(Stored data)

------------

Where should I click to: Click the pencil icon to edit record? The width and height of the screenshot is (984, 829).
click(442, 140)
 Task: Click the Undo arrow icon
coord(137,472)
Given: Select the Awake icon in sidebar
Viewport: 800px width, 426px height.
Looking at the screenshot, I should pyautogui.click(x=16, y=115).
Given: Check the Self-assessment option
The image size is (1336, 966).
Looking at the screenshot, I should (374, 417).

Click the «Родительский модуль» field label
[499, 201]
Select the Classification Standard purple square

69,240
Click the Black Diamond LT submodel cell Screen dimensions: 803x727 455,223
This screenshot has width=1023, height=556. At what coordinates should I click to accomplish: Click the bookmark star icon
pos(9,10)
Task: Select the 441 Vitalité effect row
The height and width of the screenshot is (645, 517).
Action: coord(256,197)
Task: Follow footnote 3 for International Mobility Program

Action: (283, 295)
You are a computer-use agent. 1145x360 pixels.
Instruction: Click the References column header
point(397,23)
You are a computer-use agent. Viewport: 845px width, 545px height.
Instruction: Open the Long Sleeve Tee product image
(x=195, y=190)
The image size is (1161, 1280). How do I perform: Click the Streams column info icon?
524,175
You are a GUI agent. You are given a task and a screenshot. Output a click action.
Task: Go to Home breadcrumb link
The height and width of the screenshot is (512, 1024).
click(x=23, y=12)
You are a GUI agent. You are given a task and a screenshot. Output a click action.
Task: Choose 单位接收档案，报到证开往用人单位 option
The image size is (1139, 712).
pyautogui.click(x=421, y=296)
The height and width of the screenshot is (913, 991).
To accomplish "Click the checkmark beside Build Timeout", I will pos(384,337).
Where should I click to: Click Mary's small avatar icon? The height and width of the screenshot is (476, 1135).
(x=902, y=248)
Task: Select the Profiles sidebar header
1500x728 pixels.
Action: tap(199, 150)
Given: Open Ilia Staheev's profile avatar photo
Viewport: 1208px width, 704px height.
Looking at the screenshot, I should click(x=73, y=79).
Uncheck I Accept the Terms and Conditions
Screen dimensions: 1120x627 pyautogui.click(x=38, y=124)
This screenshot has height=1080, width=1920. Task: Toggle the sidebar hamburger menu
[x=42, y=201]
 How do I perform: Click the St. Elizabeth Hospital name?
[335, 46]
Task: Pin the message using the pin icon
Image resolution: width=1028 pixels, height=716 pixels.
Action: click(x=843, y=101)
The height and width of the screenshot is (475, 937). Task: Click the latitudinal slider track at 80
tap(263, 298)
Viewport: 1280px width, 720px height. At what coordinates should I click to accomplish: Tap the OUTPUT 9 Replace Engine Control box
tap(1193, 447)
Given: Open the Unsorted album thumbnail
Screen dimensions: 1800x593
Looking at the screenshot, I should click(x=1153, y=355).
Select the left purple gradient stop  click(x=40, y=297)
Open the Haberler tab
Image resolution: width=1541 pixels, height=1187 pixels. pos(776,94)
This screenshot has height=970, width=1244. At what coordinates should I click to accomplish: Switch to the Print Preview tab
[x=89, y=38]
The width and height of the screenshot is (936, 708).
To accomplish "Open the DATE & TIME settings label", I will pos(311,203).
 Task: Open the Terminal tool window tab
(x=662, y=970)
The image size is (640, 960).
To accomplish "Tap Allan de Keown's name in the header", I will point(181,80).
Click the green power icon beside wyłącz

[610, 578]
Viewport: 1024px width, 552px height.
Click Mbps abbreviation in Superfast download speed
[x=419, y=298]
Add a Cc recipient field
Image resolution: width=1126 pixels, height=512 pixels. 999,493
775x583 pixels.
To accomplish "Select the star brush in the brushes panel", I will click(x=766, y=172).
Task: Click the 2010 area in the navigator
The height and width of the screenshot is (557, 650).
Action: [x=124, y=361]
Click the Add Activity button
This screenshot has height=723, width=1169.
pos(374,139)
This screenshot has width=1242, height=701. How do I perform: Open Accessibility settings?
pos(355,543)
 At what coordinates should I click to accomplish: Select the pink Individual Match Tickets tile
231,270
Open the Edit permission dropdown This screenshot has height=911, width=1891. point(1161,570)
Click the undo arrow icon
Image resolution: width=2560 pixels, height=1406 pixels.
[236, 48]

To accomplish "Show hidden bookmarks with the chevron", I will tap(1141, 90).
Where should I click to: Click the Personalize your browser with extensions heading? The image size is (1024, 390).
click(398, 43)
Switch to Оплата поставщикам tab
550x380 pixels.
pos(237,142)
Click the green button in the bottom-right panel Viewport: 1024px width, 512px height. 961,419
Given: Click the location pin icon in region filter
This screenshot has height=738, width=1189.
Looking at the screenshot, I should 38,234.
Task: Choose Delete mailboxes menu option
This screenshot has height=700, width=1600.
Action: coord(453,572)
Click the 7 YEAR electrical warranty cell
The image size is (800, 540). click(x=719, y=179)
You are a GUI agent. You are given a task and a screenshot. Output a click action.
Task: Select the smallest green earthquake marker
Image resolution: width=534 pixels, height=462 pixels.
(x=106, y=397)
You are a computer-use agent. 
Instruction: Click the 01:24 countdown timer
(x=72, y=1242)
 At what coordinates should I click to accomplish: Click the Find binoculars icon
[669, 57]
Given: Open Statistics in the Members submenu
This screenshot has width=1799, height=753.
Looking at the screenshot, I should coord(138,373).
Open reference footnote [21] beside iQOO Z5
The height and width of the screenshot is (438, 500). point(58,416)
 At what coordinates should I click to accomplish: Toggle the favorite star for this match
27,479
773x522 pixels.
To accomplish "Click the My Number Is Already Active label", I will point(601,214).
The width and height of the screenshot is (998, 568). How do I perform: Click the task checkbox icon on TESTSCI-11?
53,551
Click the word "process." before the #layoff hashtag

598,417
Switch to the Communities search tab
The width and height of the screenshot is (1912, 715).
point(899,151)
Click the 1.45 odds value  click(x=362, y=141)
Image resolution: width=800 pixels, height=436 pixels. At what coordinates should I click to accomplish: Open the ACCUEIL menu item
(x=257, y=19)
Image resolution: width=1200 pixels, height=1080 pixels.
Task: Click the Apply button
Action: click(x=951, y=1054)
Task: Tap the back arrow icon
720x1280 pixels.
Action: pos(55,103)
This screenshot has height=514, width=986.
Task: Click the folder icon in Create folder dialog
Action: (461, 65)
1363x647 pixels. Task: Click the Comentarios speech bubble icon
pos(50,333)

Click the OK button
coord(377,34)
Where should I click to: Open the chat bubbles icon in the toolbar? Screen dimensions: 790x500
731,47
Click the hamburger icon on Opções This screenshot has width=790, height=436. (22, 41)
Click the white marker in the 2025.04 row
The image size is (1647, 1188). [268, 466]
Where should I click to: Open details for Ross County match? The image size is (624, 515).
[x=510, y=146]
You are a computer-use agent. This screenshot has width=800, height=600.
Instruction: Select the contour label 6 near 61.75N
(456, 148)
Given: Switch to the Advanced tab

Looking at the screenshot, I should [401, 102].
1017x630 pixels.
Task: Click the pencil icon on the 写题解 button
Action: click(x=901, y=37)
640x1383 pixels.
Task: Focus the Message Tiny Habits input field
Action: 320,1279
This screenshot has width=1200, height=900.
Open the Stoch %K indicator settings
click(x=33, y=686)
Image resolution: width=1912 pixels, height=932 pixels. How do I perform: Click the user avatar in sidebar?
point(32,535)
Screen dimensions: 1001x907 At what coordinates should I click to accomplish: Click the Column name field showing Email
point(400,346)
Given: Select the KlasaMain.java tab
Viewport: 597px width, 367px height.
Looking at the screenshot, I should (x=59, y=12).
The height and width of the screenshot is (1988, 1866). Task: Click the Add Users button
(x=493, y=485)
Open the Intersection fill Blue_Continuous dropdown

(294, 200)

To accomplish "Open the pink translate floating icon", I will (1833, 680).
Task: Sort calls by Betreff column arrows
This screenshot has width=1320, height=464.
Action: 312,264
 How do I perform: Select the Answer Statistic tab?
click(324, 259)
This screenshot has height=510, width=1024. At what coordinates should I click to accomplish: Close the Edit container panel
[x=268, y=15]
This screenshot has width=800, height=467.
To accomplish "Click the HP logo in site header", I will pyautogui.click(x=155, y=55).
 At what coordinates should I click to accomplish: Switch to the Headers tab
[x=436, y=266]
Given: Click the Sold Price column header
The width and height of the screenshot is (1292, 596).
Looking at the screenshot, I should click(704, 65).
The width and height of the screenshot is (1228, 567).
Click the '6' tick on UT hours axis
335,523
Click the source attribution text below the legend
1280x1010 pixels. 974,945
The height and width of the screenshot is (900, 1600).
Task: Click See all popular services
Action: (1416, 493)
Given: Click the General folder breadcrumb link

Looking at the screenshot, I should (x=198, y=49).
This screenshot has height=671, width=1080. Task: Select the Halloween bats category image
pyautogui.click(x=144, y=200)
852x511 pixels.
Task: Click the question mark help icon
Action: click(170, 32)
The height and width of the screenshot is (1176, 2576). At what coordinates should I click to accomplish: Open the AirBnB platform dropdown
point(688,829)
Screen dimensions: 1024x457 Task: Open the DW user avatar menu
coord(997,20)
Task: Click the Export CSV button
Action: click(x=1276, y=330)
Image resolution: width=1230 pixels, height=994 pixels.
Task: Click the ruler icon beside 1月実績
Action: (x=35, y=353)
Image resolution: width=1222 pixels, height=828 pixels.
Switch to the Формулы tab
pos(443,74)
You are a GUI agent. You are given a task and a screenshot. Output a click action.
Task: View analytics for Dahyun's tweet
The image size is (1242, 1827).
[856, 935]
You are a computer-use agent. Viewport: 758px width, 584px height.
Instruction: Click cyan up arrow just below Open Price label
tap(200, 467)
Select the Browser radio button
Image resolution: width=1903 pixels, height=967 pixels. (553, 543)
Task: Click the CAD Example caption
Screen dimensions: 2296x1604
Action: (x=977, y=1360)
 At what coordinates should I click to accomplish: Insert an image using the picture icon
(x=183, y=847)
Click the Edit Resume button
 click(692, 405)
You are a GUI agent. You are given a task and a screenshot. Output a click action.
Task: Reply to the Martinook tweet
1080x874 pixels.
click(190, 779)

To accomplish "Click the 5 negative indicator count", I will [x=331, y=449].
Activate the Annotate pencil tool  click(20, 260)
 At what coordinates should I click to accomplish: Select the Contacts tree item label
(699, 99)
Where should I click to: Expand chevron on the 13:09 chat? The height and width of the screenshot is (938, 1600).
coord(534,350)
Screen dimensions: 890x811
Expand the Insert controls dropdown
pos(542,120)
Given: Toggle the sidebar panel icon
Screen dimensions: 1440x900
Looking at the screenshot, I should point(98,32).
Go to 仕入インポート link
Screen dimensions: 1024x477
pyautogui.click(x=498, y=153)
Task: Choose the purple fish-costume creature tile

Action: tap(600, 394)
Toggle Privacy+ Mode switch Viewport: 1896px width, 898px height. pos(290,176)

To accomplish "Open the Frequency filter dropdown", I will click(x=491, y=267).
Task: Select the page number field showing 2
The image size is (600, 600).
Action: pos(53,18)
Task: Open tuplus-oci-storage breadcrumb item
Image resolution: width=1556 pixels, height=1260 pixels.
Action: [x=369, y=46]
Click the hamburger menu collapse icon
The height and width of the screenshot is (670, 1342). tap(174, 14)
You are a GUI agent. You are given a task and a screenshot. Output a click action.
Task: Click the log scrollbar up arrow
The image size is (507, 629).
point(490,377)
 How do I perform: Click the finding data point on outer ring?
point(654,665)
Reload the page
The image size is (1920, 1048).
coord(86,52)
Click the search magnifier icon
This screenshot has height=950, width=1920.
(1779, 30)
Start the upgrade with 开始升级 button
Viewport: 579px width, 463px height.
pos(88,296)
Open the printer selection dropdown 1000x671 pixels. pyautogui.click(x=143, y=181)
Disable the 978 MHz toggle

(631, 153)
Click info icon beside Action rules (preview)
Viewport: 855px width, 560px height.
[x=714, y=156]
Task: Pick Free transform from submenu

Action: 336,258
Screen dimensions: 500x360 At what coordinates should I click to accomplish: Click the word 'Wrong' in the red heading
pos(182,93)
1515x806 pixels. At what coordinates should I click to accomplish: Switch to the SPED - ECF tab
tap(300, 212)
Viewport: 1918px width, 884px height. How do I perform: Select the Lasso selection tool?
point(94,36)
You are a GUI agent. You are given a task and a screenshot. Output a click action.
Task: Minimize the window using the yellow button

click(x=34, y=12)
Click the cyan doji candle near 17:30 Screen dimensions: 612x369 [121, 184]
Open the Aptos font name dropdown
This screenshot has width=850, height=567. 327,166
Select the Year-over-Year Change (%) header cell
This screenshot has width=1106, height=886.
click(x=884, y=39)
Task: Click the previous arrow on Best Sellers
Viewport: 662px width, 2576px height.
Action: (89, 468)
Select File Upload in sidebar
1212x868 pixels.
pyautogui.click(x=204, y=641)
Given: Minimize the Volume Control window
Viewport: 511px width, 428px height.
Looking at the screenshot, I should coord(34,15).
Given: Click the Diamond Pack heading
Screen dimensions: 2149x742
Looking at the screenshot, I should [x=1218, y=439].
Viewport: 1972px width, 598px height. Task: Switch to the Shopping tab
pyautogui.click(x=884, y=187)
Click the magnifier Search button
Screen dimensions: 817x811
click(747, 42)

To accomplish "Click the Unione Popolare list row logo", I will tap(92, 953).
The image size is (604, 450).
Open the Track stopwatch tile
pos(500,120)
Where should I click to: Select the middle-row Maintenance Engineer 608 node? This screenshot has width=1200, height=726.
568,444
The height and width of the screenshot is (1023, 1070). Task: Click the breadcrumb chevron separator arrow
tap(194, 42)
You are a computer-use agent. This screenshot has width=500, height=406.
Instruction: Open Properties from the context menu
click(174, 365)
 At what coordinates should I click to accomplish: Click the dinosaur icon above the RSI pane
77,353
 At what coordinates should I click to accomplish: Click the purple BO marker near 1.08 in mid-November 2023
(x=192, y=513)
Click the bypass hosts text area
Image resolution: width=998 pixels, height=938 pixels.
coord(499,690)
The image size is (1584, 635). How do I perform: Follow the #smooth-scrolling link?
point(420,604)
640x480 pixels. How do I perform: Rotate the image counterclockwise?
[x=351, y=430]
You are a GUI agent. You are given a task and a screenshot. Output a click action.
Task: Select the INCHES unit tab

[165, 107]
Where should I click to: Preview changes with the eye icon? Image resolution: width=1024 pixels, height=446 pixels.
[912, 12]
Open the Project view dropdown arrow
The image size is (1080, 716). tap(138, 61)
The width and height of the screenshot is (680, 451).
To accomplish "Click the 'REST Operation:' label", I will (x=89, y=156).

------------

Begin at the first line of the records above and restate each line word for word, stopping after the line with "Click the Black".

Where should I click to: Click the pencil icon to edit record? The width and height of the screenshot is (984, 829).
click(442, 140)
 Task: Click the Undo arrow icon
coord(137,472)
Given: Select the Awake icon in sidebar
Viewport: 800px width, 426px height.
Looking at the screenshot, I should pyautogui.click(x=16, y=115).
Given: Check the Self-assessment option
The image size is (1336, 966).
Looking at the screenshot, I should (374, 417).

Click the «Родительский модуль» field label
[499, 201]
Select the Classification Standard purple square

69,240
Click the Black Diamond LT submodel cell Screen dimensions: 803x727 455,223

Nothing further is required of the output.